-------- Secção do documento --------

Pelo menos uma em cada cinco consultas é remota em vários países
O peso das teleconsultas no total de consultas médicas por pessoa ultrapassa 20 por cento em vários países europeus. Isto significa que pelo menos uma em cada cinco consultas ocorre agora à distância e não presencialmente.
A Estónia lidera com 36 por cento, seguida de Portugal (26 por cento), Suécia (25 por cento), Dinamarca (25 por cento) e Espanha (22 por cento). A Croácia também atinge 20 por cento.
“Estes exemplos refletem sistemas de saúde mais maduros digitalmente, apoiados por infraestruturas sólidas e políticas de reembolso que tornam a prestação remota sustentável”, disse Novillo Ortiz.
Em média, nos 22 países da OCDE do conjunto de dados, 13 em cada 100 consultas são remotas. A Noruega (21 por cento) e a Eslovénia (15 por cento) ficam acima desta média. A Lituânia (12 por cento), a Hungria (11 por cento) e a Bélgica (10 por cento) também registam valores de dois dígitos.
Nos dois países mais populosos da Europa, o peso permanece comparativamente baixo. Na Alemanha, é de apenas 1 por cento; em França, 4 por cento.

-------- Material fornecido --------

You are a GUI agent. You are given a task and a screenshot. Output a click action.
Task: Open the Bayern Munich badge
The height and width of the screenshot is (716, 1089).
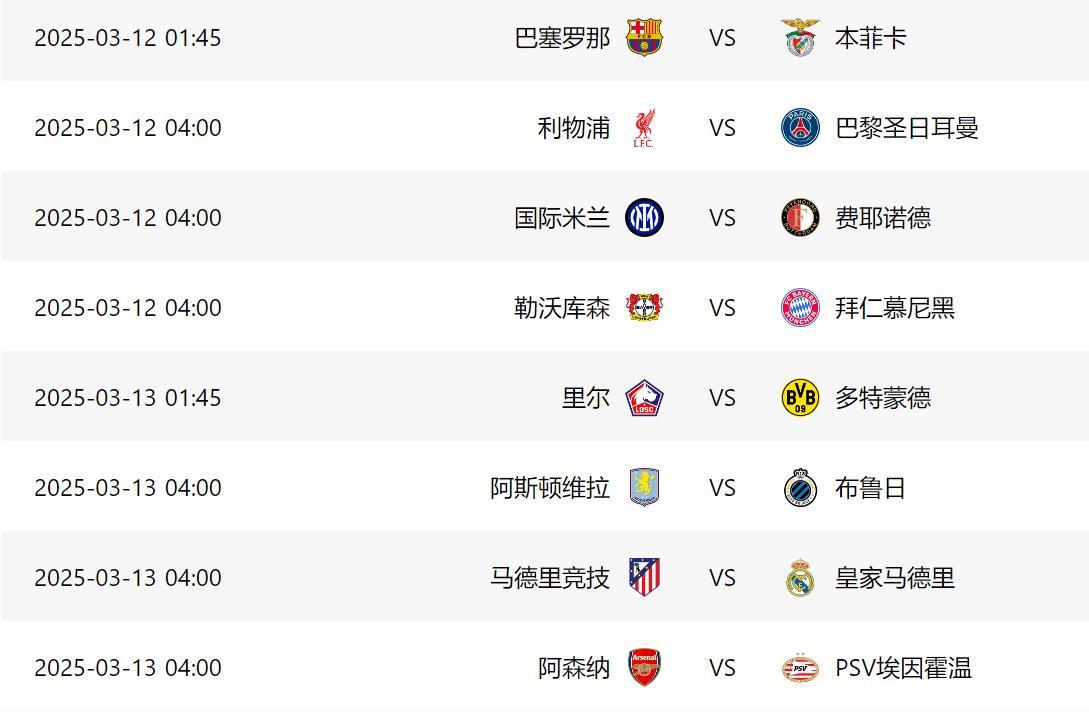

--------

## Instruções do exercício
Devolva, sem qualquer alteração, o trecho do texto sobre as teleconsultas que começa nas palavras "A Estónia lidera" e termina logo depois de "4 por cento.". O material não tem aqui qualquer utilidade.

## Resposta da tarefa
A Estónia lidera com 36 por cento, seguida de Portugal (26 por cento), Suécia (25 por cento), Dinamarca (25 por cento) e Espanha (22 por cento). A Croácia também atinge 20 por cento.
“Estes exemplos refletem sistemas de saúde mais maduros digitalmente, apoiados por infraestruturas sólidas e políticas de reembolso que tornam a prestação remota sustentável”, disse Novillo Ortiz.
Em média, nos 22 países da OCDE do conjunto de dados, 13 em cada 100 consultas são remotas. A Noruega (21 por cento) e a Eslovénia (15 por cento) ficam acima desta média. A Lituânia (12 por cento), a Hungria (11 por cento) e a Bélgica (10 por cento) também registam valores de dois dígitos.
Nos dois países mais populosos da Europa, o peso permanece comparativamente baixo. Na Alemanha, é de apenas 1 por cento; em França, 4 por cento.